The girl's brother was killed in the strike.
"It just exacerbates this feeling of injustice when the innocence is so evident," she added.
Meanwhile, a ten-year old boy has set up a tent outside the emergency room, his parents are thought to be in the south of the enclave. It is unclear whether they're alive or not.
"He's learned to do every skill in the hospital, so he helps us," Dr Haj-Hassan said of the boy.
"He sees everything but he just seems so used to it. He walks in and sees a man haemorrhaging out of an amputated extremity and he knows exactly what needs to be brought to them."
Dr Haj-Hassan also shared the devastating news that through the night a colleague of hers was brought into the hospital in a critical condition.
The area where his family lived was hit by an airstrike, but when he went to help rescue victims he was struck down himself.
He died after arriving at the hospital, his fiancée at his bedside.
Hours later, a five-year-old was brought to Al-Aqsa, after he was shot in the head.
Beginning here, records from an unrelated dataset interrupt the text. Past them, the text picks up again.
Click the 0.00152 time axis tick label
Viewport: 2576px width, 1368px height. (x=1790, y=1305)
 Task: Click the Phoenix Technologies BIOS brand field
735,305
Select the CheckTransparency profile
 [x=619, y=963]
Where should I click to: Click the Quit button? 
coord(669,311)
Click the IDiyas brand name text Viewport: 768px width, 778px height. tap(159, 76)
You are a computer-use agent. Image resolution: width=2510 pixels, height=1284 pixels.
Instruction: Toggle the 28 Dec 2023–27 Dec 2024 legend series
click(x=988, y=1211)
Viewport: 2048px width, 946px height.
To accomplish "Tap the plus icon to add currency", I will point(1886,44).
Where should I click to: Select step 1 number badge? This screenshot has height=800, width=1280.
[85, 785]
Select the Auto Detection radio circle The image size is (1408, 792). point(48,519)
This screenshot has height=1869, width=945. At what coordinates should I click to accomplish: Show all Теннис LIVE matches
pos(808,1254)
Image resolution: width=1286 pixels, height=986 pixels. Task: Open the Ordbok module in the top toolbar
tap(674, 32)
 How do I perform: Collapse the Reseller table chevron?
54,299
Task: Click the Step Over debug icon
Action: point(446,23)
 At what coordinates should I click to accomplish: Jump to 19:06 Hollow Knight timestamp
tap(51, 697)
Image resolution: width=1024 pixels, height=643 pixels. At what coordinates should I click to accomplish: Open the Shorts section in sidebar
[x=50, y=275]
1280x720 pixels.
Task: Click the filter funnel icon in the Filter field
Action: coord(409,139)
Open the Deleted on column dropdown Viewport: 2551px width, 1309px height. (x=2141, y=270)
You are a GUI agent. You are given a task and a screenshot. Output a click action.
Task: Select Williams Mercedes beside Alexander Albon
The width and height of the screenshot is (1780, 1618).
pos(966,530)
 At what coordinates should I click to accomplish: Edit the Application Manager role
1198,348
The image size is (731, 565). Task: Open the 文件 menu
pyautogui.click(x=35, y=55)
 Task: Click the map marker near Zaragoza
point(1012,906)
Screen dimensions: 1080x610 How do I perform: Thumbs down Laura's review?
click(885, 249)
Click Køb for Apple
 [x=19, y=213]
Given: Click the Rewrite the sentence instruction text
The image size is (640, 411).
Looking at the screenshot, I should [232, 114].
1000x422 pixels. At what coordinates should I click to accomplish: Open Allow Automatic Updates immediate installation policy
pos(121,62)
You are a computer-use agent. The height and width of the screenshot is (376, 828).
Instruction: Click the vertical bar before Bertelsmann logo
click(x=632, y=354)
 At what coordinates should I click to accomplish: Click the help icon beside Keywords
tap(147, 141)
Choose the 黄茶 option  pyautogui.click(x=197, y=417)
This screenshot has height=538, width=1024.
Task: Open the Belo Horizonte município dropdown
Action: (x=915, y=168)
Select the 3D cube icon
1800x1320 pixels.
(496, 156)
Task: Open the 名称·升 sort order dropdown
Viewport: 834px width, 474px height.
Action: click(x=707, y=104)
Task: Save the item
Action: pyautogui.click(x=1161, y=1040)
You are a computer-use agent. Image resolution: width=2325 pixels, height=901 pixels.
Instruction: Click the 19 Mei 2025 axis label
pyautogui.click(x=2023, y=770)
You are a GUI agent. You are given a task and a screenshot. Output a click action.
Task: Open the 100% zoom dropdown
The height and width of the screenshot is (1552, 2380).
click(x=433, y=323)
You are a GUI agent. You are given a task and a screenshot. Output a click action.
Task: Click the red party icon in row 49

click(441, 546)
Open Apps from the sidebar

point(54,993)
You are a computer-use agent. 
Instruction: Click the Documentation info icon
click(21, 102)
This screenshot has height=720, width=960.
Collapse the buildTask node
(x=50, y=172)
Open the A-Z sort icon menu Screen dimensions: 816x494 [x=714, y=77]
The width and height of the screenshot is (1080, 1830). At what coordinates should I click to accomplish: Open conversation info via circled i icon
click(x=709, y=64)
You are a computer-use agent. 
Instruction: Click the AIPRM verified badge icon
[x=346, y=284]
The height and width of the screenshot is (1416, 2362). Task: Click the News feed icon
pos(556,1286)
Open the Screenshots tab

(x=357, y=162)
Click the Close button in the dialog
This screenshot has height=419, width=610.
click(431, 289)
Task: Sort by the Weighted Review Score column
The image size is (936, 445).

He passed away shortly after.
"If any of his family survived, we just don't know. You have doctors and nurses holding his hand in the beginning while he was awake and then doctors and nurses praying for him when he died.
"There was no other family there to comfort him, it's just horrifying," Dr Haj-Hassan said through tears.
"You walk away just utterly infuriated, just full of rage that you live in a world where we have governments and officials of society condoning or very actively refusing to stop this genocide."
Dr Haj-Hassan was part of a trip organised by Medical Aid for Palestinians and a team from the International Rescue Committee, comprising of surgeons, anaesthetists, nurses and paediatricians.
They worked in Al Aqsa Hospital in Gaza's Middle Area for the past two weeks, supporting the local staff who’ve been working there for the past six months since the conflict began.
After nearly six months of war, Gaza’s health sector has been decimated and according to the UN, two-thirds of hospitals are not functioning.
Either because they ran out of fuel and medicine, were surrounded and raided by Israeli troops, or were damaged in fighting.
Israel declared war after a cross-border attack by Hamas on October 7 in which 1,200 people were killed and 250 others were taken hostage.
A campaign of Israeli airstrikes and a ground offensive have left over 32,000 Palestinians dead, according to local health authorities, who say the toll of injuries has reached 75,000.